++++ Provided data

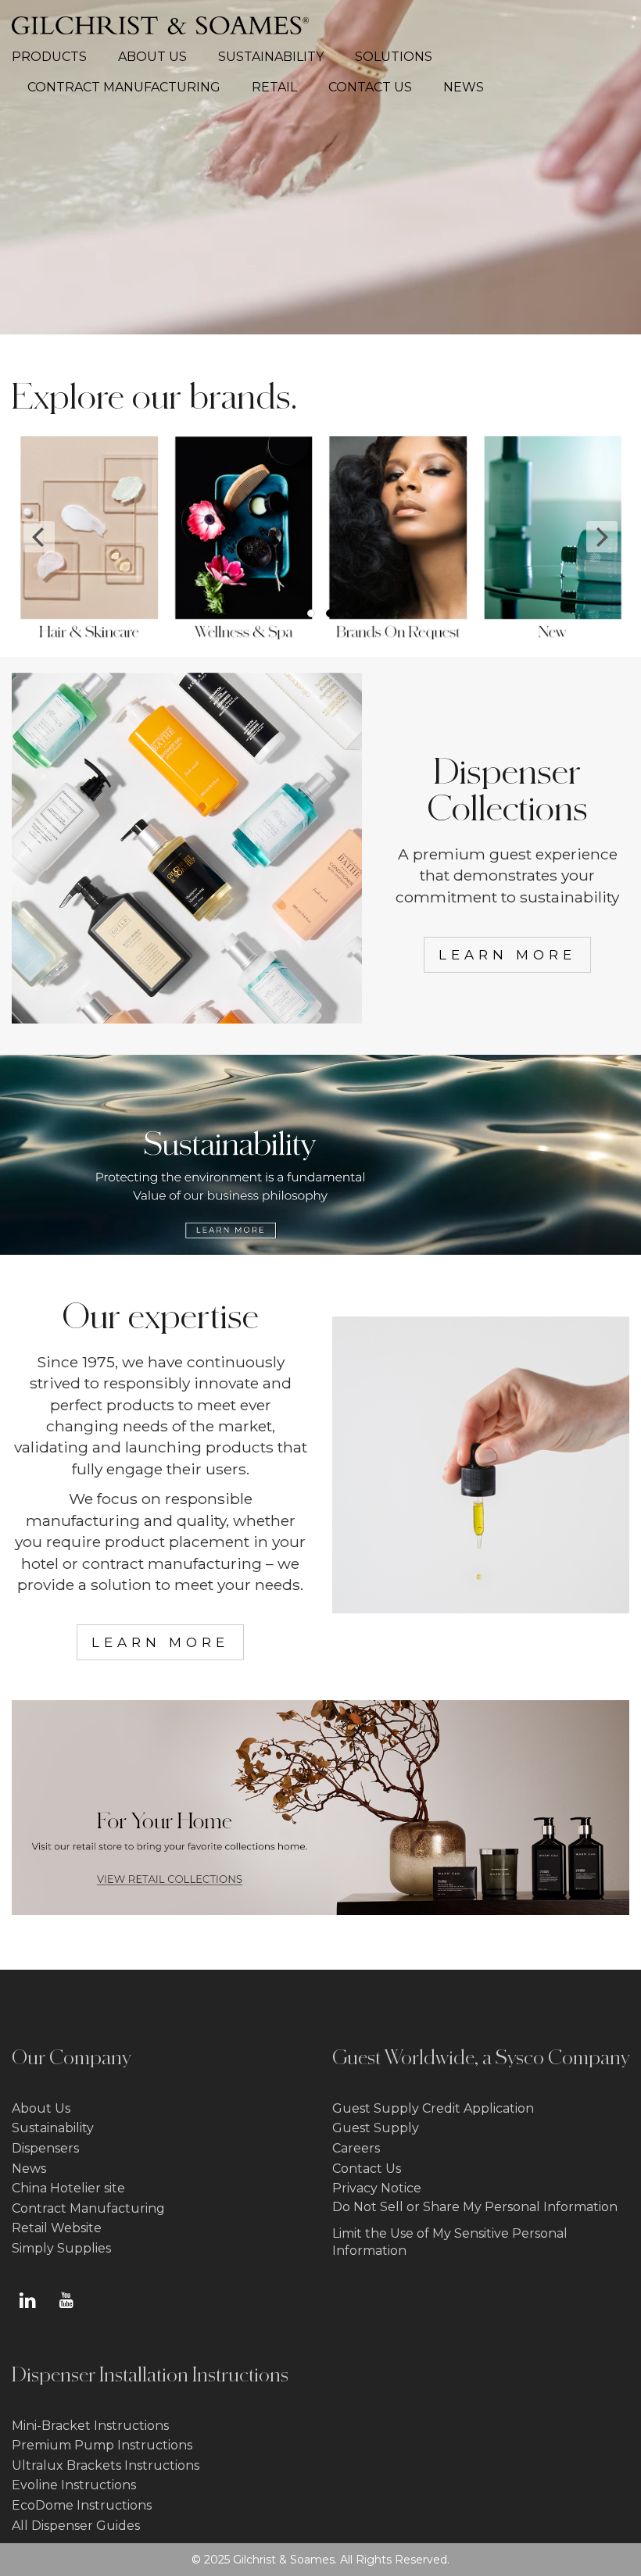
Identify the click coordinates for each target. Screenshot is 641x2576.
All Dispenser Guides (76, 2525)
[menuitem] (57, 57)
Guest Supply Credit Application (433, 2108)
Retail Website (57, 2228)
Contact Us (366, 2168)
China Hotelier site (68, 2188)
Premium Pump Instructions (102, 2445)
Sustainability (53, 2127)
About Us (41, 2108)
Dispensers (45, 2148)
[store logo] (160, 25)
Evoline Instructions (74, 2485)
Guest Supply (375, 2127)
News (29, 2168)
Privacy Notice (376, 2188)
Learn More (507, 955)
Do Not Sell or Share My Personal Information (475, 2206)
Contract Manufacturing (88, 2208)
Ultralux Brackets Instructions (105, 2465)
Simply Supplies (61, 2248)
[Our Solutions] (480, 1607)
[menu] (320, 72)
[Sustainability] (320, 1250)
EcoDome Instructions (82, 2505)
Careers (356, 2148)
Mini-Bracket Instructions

++++++++

Assignment: The lines from the start of the data through the line that contains "News (29, 2168)" are to be returned exactly, please, with both ends included and every picture left out.

Written answer:
Identify the click coordinates for each target. Screenshot is 641x2576.
All Dispenser Guides (76, 2525)
[menuitem] (57, 57)
Guest Supply Credit Application (433, 2108)
Retail Website (57, 2228)
Contact Us (366, 2168)
China Hotelier site (68, 2188)
Premium Pump Instructions (102, 2445)
Sustainability (53, 2127)
About Us (41, 2108)
Dispensers (45, 2148)
[store logo] (160, 25)
Evoline Instructions (74, 2485)
Guest Supply (375, 2127)
News (29, 2168)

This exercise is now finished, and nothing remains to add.